Screaming profanities into their microphones, your entire team immediately chimes in with helpful advice:
- “Go to hell, idiot“
- “Stay out of the plane/chopper/jet!“
- “Uninstall Battlefield, dipshit“
- “Why don’t you kill yourself, WiNGSPANTT?!”
But, as upset as you are, you understand your team’s concerns. Aircraft are a scarce and powerful commodity. For each time you crashed one into the ground, the ace pilot on your team could have instead used it to rack up a dozen kills.
And therein lies the rub: it’s impossible to learn how to fly. Every time you get into a plane or helicopter, you crash. Every time you crash, your teammates get more angry at you. The angrier they get, the less likely they are to let you make it into the pilot’s seat again (taking friendly fire into consideration). And the less you fly, the less likely it is you’ll ever get off the runway. It’s a vicious cycle.
Most Battlefield games don’t have a practice mode or even a single-player component, and the ones that do don’t focus many missions on air combat. You’re essentially forced to kamikaze your planes thousands of times just to have a shot at getting halfway decent. Just like in real life.
That’s where MIND BULL3TS comes in. (No, Kyle, it’s not telekinesis.) MIND BULL3TS is a YouTube series by satherewasting that, in short, demonstrates how to actually use the vehicles of Battlefield 1943 and Battlefield Bad Company 2. While they’re not tutorials, they’re certainly comprehensive and demonstrative of many good habits.

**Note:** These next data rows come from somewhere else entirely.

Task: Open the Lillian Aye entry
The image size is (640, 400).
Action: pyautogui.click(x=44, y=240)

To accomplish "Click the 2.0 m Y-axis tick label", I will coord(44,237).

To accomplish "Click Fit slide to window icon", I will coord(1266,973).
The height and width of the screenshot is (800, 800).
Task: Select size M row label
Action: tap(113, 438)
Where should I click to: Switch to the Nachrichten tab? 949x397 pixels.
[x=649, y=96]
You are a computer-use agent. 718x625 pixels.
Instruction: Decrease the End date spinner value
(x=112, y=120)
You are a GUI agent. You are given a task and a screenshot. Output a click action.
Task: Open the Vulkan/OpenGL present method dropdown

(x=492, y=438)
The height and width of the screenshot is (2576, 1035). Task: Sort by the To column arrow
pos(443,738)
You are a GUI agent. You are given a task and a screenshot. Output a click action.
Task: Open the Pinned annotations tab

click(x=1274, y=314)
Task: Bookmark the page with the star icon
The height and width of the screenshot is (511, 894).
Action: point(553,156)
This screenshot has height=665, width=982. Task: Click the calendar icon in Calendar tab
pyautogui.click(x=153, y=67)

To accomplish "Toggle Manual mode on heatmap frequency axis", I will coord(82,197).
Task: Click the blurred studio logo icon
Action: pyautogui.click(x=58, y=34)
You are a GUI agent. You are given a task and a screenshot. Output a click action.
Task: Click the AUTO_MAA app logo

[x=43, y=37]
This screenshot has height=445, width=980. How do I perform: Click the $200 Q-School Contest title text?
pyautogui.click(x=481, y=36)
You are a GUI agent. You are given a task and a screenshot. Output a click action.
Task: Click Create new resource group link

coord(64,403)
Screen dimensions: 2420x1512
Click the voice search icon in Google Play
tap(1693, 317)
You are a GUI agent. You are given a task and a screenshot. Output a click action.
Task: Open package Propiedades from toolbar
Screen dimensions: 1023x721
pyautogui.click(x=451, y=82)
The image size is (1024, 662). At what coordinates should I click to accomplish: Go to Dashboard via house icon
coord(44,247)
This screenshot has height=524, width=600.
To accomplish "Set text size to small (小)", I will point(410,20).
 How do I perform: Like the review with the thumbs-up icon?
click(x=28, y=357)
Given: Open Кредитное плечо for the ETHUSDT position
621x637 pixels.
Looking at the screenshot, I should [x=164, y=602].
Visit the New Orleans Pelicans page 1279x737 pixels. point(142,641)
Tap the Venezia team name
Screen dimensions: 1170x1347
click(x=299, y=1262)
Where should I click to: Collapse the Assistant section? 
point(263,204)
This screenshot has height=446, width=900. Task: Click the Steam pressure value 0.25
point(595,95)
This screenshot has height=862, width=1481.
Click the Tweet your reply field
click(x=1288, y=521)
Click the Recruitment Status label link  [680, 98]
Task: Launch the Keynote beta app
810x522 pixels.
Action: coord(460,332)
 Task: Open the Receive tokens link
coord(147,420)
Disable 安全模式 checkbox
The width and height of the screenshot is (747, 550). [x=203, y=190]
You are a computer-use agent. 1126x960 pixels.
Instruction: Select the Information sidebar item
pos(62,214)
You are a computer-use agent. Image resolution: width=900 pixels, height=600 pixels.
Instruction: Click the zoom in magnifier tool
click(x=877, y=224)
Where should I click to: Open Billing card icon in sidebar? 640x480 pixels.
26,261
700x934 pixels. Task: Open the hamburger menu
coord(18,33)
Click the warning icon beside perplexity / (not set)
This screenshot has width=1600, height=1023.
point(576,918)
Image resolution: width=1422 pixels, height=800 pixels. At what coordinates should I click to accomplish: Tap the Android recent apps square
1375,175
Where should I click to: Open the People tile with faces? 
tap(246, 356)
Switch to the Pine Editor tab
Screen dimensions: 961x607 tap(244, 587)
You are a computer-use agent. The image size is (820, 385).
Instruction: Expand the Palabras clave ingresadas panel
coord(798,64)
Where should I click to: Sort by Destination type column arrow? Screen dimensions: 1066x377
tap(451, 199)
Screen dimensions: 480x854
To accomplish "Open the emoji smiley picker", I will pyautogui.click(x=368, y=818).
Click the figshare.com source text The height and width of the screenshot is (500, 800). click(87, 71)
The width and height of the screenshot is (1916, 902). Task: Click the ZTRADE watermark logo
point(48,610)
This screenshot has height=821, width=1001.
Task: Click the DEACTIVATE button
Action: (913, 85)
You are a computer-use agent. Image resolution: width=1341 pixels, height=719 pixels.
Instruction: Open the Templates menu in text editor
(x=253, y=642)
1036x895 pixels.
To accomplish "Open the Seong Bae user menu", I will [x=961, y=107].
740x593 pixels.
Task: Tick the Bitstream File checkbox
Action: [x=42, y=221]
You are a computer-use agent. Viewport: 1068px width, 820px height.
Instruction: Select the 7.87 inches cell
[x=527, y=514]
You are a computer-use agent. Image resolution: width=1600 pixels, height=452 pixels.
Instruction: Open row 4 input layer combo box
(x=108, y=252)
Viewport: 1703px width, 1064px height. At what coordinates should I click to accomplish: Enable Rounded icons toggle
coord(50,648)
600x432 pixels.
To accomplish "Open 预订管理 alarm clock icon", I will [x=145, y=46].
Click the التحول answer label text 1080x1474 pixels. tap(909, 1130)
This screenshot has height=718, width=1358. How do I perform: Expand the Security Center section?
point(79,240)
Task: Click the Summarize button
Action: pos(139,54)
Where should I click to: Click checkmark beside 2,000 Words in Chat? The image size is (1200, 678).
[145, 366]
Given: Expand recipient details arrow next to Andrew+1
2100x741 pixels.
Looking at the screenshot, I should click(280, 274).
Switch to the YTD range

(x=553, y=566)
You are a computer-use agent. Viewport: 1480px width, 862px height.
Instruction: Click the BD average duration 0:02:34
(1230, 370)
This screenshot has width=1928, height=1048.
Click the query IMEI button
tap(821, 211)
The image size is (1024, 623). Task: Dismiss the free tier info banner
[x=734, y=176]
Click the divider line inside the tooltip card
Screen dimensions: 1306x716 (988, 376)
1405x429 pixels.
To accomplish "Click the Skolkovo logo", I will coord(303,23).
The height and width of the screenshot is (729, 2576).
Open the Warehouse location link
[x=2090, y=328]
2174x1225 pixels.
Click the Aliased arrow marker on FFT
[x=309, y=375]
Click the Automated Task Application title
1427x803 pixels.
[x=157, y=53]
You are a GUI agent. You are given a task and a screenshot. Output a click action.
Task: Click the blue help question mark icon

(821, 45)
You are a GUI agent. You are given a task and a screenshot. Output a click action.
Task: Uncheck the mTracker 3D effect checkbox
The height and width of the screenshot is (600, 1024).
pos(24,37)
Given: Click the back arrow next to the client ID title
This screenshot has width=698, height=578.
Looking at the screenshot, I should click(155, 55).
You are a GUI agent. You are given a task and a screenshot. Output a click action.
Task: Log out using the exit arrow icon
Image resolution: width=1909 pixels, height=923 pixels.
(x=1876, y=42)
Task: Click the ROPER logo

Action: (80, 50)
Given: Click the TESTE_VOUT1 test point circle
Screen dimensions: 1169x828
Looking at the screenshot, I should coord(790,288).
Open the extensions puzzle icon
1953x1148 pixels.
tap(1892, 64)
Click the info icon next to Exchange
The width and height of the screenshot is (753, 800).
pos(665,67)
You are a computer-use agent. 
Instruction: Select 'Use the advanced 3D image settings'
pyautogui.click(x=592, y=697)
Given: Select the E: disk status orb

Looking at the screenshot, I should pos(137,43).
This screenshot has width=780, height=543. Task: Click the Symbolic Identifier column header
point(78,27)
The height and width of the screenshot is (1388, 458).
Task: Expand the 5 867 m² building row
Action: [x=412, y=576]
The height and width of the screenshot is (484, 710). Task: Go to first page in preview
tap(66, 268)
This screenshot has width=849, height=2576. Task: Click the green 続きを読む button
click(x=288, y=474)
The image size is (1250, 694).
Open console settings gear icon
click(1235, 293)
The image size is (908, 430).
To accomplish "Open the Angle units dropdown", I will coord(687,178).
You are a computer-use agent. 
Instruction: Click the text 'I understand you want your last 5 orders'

Don’t pay attention to the preview image; it represents only a small fraction of the ownage included.
Even in a kill montage, MIND BULL3TS immediately illustrates the value of a wide variety of important aerial tactics:
- Immediate positioning upon takeoff
- Tailing targets and using short bursts to test leading distance
- Dive-bombing for accuracy, short-delay drops on bombing runs
- Forcing opponents to play Chicken while maintaining a damage lead
- Knowing when to/when not to bail
- Preventing otherwise certain stalls
- Applying a mixture of throttle, aim, and gravity to turn effectively
And, while it may appear he’s showing off with the rearview camera on his bombing runs, the camera serves an important purpose; it allows you to see how close you were to the target. So while it certainly seems flashy in a kill montage, getting into the habit of pulling up and looking behind you to check your aim can make a big difference in how well you hit your future marks.
MIND BULL3TS isn’t particularly prolific, but he’s also shown his skills off in Bad Company 2, Just Cause 2, and (it seems) any other game that will allow him to get into a flying machine. Here’s his particularly fun take on helicopters and drones in BFBC2.
Use the boost to get through.
Of course, there’s only so much a video can teach you. In my experience, the best way to learn to fly in Battlefield is to find a nearly empty server, take an aircraft, and practice at extremely high altitude (to decrease the likelihood of crashing into the ground).Although helicopters are more finicky than planes, they’re also fairly stationary, so you can get accustomed to using pitch, yaw, and roll separately.
But, regardless of your craft of choice, it’s important to begin your practice in first person view and deviate from it only when doing so will allow a strategic advantage (as mentioned above) or when you honestly have no clue why the X button is causing you to flip over every 4 seconds.